SOURCE PASSAGE.
● ● ●

The downside of clustering is that it pushes the fundamental problem of the hardware architecture; access to shared memory, into the software domain. Not only must software handle the federation of hardware but these disparate machines are connected via significantly slower interconnects then their scale-up counterparts (100μs being typical for a wire call vs 100ns for local memory access). This represents the fundamental problem of distributed systems. Yet clustered datastores represent probably the greatest challenge of all as they are little more than shared state ( for example a clustered shared disk architecture as shown in figure 1).

Figure 1. A shared disk architecture. All nodes have access to all data.

There is unfortunately no general solution for efficiently sharing state across a distributed architecture. The engineer must factor the cost of sharing state into the design of the system rather than treating it as a black box with fixed performance. This makes the transition from single machine to clustered data store difficult. Many products attempt general solutions to this problem, and with some success. For example Oracle Exadata [8] comes close to replicating a single large machine in a clustered environment through some clever use of ultra-fast Infiniband [25] network and pre-filtering technology at the disk head. Whilst these technologies reduce the cost of a wire call that cost still remains orders of magnitude larger than accessing local memory. Ultimately these costs impede scalability unless significant care is taken in the design process.

To better understand the challenges of shared memory in a clustered database consider the simple case of writes. As writes can be routed to any machine in the cluster a machine must obtain the appropriate lock, usually from another machine (See figure 2). Such protocols that require lock management over the network tend to scale as On although this challenge is dependent on the architecture used by the DBMS. This is discussed further in [15].

Figure 2. The distributed locking problem inherent in distributed data stores that replicate data.

● ● ●

WHAT YOU SHOULD DO.
Please extend the passage on shared state in clustered datastores, picking up after its last line.

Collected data
● ● ●

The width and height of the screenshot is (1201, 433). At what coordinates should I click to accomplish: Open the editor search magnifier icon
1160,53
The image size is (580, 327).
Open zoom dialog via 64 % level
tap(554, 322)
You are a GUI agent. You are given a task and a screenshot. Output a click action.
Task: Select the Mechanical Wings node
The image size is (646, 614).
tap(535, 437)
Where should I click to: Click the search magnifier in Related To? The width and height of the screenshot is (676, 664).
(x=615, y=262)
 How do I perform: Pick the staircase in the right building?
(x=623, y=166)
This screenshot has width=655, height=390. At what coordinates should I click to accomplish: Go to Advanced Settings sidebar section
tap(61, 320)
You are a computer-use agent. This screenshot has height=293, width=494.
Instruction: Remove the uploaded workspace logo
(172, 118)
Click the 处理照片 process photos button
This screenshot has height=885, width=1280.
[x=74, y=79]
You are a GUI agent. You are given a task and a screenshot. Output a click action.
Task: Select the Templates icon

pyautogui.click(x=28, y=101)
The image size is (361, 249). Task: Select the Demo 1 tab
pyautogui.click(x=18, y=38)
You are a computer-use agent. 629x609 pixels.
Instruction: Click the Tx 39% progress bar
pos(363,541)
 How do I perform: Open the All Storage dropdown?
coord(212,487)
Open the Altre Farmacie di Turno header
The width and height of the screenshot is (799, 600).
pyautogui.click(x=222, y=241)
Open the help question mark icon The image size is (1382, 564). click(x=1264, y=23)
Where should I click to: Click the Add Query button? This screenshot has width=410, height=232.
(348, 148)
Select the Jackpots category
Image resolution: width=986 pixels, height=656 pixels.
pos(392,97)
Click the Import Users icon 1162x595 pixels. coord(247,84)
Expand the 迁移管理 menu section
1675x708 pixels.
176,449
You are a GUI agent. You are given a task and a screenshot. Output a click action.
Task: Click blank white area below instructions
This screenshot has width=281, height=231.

● ● ●

REPLY TO THE EXERCISE.
Shared Nothing Architectures

One alternative is to change the architecture to remove the need for block shipping or distributed locking. This can be achieved by partitioning data over a grid, a method first suggested by Dewitt et al in the Gamma Database [21] and popularised by the term Sharding [9] in the database community. This model is extended by partitioning both data and the responsibility for processing it to produce what is know as Shared Nothing Architectures [19]. These limit the need for distributed locking by federating the architecture into discrete, encapsulated units that work autonomously. It is this focus on self sufficient leaf nodes that drives the scalability.

Because a Shared Nothing Architecture involves a physical partitioning of resources, processing, memory and disk become dedicated to a certain sub-section of the data set (the local partition). Thus each process has dedicated resources and is autonomous with respect to its data subset (see figure 3). It is this autonomous partitioning that allows such stores to scale linearly as hardware is added. Automaticity reduces the need for coordination between machines (particularly with respect to locks) when compared to the shared memory architecture shown in Figure 1.

Figure 3. A Shared Nothing Architecture. Nodes only have access to data associated with that node.

Shared Nothing Architectures however come at a price. The partitioning model breaks down when queries require intermediary results to be shipped between machines, particularly where those intermediary results will not form part of the final result. Examples include joins between ‘Fact’ [10] tables (where the join keys must be moved from one machine to another), multidimensional aggregations such as multi-dimensional risk calculations (i.e. the OLAP domain [22]), or transactional writes that span the current partitioning strategy.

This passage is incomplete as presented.